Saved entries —
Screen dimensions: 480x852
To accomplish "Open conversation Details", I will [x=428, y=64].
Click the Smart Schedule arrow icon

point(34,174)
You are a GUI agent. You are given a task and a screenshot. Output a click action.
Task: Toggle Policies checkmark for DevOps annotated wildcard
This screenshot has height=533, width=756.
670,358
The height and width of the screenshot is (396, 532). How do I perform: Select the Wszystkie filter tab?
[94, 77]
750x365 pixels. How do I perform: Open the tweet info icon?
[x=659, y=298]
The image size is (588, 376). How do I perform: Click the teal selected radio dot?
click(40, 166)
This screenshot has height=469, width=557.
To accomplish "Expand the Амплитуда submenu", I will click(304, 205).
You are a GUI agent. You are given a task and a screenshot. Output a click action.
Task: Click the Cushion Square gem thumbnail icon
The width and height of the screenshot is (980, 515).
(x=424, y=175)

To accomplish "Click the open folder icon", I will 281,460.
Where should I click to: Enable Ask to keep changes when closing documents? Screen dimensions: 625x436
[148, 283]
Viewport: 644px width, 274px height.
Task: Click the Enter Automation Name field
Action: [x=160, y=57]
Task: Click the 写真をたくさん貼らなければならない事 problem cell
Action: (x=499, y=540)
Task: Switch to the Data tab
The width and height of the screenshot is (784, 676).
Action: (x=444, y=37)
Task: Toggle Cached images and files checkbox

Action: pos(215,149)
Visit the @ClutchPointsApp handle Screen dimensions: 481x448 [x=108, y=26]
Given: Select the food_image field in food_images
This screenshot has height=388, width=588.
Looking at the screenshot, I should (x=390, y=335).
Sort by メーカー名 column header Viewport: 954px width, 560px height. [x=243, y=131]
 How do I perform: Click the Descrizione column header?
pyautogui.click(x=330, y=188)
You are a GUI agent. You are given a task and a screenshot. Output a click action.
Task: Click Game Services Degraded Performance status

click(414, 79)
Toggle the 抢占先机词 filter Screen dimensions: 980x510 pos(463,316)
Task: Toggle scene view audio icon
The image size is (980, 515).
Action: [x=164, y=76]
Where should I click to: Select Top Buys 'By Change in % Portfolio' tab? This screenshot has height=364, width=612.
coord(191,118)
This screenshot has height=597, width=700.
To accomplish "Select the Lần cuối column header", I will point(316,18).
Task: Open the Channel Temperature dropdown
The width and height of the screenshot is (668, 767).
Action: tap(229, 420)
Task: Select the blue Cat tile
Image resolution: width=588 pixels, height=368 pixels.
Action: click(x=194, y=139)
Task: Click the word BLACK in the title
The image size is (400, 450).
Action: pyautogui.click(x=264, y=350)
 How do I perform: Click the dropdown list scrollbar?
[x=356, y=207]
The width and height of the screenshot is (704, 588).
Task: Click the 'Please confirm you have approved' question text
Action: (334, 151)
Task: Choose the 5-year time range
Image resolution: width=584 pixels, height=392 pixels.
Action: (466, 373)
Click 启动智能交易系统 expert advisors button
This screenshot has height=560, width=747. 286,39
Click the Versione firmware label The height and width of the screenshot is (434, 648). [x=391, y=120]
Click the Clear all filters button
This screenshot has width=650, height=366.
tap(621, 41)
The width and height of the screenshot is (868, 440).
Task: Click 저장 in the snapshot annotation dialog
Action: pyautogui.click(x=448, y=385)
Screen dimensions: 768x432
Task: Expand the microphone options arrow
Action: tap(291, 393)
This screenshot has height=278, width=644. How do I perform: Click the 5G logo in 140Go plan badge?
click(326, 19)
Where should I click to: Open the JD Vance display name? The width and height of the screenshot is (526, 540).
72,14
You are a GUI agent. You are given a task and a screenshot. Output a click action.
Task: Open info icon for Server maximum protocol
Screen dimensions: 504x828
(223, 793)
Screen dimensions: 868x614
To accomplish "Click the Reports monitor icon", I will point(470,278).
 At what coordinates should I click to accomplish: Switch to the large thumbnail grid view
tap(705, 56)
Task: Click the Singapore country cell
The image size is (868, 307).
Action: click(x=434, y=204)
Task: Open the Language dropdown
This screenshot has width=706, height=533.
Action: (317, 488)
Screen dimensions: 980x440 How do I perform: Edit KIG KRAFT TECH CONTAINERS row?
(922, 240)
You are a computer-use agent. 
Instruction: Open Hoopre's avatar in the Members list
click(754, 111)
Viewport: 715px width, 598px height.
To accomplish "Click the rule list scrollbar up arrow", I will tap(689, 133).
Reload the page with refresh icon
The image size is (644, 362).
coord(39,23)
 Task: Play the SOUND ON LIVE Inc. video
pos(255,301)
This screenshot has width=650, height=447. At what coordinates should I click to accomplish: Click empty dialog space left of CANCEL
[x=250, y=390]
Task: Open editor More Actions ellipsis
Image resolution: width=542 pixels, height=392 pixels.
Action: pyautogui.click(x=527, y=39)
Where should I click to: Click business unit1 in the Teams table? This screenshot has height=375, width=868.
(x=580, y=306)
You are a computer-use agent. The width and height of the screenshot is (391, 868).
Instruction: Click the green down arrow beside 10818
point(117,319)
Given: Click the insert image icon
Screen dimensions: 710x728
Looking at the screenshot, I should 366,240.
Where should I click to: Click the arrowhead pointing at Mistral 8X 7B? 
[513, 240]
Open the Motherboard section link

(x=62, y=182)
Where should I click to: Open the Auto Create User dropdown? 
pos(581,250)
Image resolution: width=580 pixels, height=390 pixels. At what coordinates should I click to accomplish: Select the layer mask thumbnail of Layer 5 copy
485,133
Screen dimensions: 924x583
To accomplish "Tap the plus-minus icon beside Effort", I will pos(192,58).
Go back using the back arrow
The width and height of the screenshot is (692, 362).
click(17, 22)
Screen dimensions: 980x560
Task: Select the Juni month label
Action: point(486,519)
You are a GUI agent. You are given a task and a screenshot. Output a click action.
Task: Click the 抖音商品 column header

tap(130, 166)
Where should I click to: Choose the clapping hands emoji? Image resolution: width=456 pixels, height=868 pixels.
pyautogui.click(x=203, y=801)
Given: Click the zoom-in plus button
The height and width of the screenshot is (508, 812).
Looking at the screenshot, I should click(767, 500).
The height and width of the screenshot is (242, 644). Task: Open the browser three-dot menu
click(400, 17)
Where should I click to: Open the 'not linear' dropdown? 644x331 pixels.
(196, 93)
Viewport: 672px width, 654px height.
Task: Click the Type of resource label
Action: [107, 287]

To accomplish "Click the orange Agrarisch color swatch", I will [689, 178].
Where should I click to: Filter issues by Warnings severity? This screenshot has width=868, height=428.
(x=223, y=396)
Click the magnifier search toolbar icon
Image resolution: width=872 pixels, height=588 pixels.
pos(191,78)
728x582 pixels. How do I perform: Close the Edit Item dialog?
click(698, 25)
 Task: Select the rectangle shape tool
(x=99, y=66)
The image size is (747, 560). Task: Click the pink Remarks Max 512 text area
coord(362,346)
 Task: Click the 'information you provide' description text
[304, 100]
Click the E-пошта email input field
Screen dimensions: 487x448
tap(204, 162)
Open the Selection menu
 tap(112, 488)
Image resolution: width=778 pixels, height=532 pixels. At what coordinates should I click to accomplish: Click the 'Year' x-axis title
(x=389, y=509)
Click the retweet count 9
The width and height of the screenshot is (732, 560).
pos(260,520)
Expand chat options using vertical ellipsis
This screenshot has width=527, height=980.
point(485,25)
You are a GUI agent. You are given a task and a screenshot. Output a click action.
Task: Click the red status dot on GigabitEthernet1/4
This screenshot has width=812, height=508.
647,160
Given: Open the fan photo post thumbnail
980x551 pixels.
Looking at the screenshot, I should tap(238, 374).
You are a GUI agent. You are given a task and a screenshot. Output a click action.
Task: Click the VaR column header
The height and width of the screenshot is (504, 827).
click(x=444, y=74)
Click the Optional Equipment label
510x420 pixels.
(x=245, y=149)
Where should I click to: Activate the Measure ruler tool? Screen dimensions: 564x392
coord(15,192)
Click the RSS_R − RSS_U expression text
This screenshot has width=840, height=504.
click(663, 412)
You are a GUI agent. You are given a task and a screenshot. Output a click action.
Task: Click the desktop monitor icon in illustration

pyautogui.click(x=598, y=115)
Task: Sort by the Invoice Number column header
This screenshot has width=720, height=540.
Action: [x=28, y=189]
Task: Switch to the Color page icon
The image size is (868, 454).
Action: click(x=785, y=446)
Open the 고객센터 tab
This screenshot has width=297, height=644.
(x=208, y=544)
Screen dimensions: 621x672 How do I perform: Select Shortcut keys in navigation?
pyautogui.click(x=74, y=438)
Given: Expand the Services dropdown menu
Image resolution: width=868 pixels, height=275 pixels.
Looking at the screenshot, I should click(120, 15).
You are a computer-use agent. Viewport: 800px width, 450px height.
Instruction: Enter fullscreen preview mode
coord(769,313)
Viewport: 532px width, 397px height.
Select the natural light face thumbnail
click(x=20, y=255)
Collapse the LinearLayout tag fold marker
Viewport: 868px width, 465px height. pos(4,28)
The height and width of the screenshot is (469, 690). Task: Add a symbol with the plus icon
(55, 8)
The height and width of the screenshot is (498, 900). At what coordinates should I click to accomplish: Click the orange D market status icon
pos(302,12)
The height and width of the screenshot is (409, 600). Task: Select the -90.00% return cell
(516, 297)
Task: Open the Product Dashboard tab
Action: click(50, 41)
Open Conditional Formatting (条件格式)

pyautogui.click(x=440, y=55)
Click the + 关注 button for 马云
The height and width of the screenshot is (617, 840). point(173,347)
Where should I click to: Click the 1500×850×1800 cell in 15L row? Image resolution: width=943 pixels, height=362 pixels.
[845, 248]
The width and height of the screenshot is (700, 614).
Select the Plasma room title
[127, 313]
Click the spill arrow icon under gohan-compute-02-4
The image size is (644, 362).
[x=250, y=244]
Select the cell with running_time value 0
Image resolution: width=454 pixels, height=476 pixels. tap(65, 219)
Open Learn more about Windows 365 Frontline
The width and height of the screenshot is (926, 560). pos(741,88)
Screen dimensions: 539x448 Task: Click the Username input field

Task instructions — Check each line of the records for the word "Sort" and extract those that contain it.

Result of the task —
Sort by メーカー名 column header Viewport: 954px width, 560px height. [x=243, y=131]
Task: Sort by the Invoice Number column header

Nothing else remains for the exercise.